TASK DATA:
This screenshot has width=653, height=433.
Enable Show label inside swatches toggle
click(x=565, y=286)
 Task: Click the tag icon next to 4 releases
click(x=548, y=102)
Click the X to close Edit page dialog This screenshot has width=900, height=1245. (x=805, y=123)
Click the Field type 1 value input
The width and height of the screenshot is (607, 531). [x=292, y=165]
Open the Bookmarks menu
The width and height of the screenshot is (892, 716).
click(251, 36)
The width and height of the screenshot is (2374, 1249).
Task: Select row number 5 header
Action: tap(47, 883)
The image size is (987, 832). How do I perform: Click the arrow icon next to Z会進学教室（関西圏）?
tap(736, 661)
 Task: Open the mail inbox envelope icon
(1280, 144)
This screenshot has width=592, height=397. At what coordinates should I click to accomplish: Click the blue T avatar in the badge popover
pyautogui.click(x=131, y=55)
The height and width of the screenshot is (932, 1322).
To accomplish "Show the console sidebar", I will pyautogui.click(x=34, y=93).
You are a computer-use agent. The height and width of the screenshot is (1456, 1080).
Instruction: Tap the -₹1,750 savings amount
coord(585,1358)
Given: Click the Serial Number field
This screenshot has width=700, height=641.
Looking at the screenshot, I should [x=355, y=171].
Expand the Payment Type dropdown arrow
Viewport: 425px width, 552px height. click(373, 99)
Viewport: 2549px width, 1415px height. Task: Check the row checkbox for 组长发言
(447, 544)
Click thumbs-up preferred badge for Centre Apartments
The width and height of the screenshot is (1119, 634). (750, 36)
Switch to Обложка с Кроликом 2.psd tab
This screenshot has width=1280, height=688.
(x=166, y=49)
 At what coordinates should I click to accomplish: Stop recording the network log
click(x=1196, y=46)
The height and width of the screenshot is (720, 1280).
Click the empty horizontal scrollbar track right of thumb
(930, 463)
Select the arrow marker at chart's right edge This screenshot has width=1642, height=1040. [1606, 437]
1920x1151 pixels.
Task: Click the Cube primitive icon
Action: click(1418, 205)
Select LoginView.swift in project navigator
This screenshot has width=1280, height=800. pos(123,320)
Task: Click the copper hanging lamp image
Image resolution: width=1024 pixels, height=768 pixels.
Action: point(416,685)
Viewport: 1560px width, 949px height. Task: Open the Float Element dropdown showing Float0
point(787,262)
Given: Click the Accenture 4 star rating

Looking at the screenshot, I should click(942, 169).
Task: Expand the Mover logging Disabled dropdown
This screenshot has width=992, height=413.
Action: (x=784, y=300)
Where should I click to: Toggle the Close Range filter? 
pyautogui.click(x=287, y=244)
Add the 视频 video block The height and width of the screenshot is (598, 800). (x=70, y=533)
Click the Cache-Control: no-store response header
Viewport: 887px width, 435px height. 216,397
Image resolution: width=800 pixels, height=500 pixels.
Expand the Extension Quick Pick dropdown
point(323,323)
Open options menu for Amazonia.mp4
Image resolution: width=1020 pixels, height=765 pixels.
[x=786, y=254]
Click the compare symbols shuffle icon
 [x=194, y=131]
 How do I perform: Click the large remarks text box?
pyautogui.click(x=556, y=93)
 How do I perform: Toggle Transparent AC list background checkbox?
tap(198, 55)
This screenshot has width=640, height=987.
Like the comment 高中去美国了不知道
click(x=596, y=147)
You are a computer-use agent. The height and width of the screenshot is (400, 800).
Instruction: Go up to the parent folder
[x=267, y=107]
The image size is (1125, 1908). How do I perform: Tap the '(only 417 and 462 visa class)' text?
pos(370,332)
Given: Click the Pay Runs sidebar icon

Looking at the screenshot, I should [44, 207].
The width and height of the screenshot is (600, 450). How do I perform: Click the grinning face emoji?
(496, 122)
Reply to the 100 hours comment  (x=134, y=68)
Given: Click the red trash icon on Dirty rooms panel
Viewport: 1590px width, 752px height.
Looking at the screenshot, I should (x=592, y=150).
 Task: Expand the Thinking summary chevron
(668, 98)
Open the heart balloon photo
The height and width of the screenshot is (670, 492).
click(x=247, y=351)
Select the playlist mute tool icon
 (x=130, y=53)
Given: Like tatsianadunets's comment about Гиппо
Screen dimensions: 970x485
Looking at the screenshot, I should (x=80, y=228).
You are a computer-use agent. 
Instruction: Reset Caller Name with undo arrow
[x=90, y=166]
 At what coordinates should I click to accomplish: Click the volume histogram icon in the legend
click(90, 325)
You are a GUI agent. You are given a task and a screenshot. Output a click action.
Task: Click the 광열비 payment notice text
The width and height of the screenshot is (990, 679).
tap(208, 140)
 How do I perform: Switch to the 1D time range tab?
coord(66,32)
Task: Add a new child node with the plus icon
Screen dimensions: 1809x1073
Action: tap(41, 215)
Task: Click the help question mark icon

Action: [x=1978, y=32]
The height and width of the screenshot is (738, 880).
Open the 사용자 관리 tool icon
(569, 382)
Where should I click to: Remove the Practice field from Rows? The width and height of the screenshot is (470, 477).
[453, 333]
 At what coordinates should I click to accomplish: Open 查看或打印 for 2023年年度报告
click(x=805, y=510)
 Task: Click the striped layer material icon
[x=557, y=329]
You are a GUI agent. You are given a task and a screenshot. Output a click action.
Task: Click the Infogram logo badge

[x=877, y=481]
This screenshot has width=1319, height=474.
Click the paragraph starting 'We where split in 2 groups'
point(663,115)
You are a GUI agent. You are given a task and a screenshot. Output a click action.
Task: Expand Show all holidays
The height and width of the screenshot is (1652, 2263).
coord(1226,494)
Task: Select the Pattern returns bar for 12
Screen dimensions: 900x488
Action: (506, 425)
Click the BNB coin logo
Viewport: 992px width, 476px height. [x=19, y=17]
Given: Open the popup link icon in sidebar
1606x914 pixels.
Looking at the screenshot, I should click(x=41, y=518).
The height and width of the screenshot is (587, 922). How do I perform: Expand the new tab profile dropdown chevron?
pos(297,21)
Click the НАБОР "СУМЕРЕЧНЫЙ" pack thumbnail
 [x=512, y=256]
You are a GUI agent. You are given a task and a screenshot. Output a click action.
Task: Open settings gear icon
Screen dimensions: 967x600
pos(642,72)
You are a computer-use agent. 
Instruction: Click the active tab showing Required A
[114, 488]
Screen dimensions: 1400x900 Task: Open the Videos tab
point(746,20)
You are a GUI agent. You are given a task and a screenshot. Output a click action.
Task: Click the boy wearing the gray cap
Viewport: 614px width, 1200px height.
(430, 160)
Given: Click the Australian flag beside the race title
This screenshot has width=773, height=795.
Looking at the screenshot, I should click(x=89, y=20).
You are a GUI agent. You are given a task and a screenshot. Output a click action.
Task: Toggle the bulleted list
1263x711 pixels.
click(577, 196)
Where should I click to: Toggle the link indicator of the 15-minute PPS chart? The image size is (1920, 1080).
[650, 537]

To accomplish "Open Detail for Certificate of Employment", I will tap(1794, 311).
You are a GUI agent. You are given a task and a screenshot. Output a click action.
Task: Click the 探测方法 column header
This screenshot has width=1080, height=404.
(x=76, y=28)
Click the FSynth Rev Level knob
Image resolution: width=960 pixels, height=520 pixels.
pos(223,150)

WHAT YOU SHOULD DO:
Reproduce the records from the line with "How do I perform: Toggle" up to and including the line with "[x=557, y=329]", substituting "post" for every "comment" and changing nothing else.

TASK ANSWER:
 How do I perform: Toggle Transparent AC list background checkbox?
tap(198, 55)
This screenshot has width=640, height=987.
Like the post 高中去美国了不知道
click(x=596, y=147)
You are a computer-use agent. The height and width of the screenshot is (400, 800).
Instruction: Go up to the parent folder
[x=267, y=107]
The image size is (1125, 1908). How do I perform: Tap the '(only 417 and 462 visa class)' text?
pos(370,332)
Given: Click the Pay Runs sidebar icon

Looking at the screenshot, I should [44, 207].
The width and height of the screenshot is (600, 450). How do I perform: Click the grinning face emoji?
(496, 122)
Reply to the 100 hours post  (x=134, y=68)
Given: Click the red trash icon on Dirty rooms panel
Viewport: 1590px width, 752px height.
Looking at the screenshot, I should (x=592, y=150).
 Task: Expand the Thinking summary chevron
(668, 98)
Open the heart balloon photo
The height and width of the screenshot is (670, 492).
click(x=247, y=351)
Select the playlist mute tool icon
 (x=130, y=53)
Given: Like tatsianadunets's post about Гиппо
Screen dimensions: 970x485
Looking at the screenshot, I should (x=80, y=228).
You are a computer-use agent. 
Instruction: Reset Caller Name with undo arrow
[x=90, y=166]
 At what coordinates should I click to accomplish: Click the volume histogram icon in the legend
click(90, 325)
You are a GUI agent. You are given a task and a screenshot. Output a click action.
Task: Click the 광열비 payment notice text
The width and height of the screenshot is (990, 679).
tap(208, 140)
 How do I perform: Switch to the 1D time range tab?
coord(66,32)
Task: Add a new child node with the plus icon
Screen dimensions: 1809x1073
Action: tap(41, 215)
Task: Click the help question mark icon

Action: [x=1978, y=32]
The height and width of the screenshot is (738, 880).
Open the 사용자 관리 tool icon
(569, 382)
Where should I click to: Remove the Practice field from Rows? The width and height of the screenshot is (470, 477).
[453, 333]
 At what coordinates should I click to accomplish: Open 查看或打印 for 2023年年度报告
click(x=805, y=510)
 Task: Click the striped layer material icon
[x=557, y=329]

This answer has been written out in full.